Les tables rondes se sont donc succédé ce mardi 6 février, avant de laisser la place à un concours de pitch, en parallèle de sessions de « speed dating » avec des experts venant d’acteurs du secteur comme Transgourmet ou Brémart. Pour tout entrepreneur ayant vu l’émergence de l’écosystème tech en France, il y avait comme un sentiment de déjà-vu.

On prend les mêmes ingrédients, et on recommence

Le parallèle n’est pourtant pas totalement un hasard. Derrière Foodorama, il y a Romain Amblard, qui a dirigé l’activité d’accélération de Numa de 2015 à 2018. « On retrouve tous les ingrédients de la tech d’il y a dix ans : c’est-à-dire une énorme envie entrepreneuriale, des financements qui évoluent, et un métier qui gagne à être décrypté, mieux analysé et mieux transmis. J’ai donc à cœur d’essayer de prendre le meilleur des dix dernières années dans la tech pour l’appliquer à la restauration. »

Il ne fallait donc pas être surpris de découvrir un programme qui, à peu de choses près, aurait pu être celui d’un événement tech.
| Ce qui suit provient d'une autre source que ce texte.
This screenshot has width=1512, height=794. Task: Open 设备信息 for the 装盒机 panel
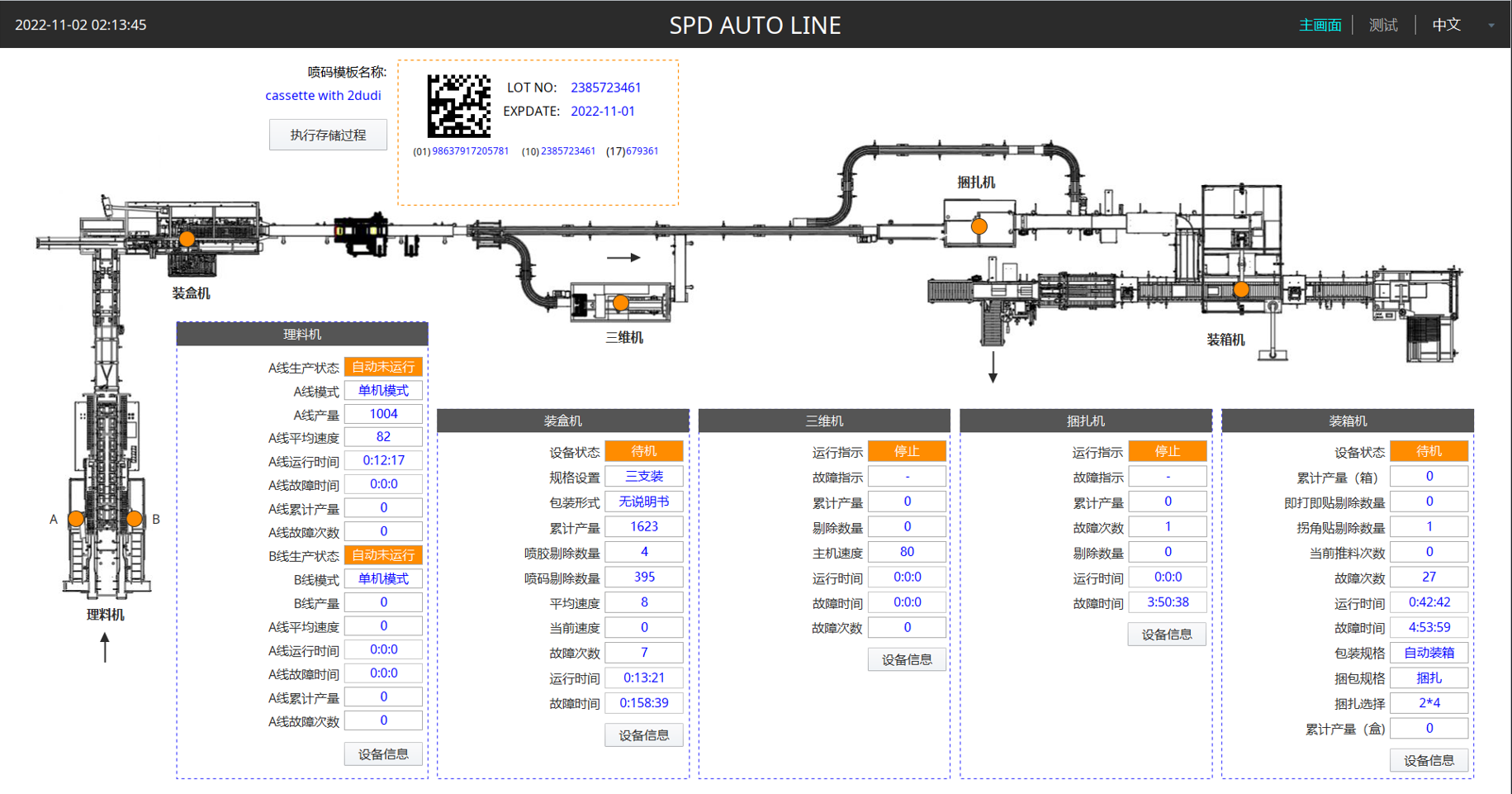pyautogui.click(x=644, y=735)
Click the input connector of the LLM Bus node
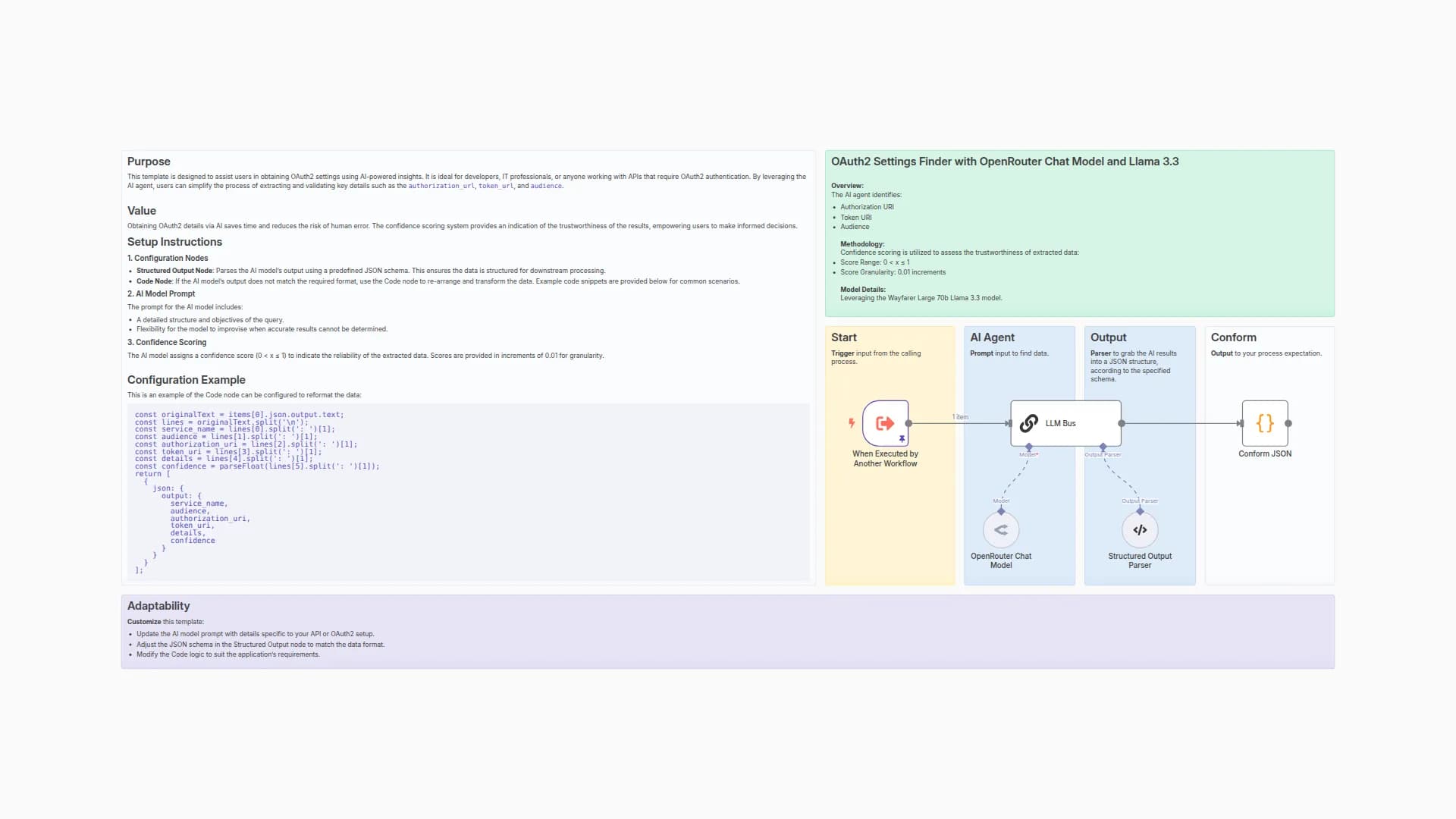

Même les intervenants auraient pu presque être interchangeables, avec la participation d’un expert de Bpifrance sur une table ronde concernant la question du financement, ou de l’ancienne COO et cofondatrice de la startup FoodChéri, présente pour parler de l’importance de développer une marque employeur attractive.

Il faut dire que le secteur a énormément évolué sur ces dernières années, profitant d’une grande digitalisation apportée par des startups de la FoodTech qui sont particulièrement actives en France.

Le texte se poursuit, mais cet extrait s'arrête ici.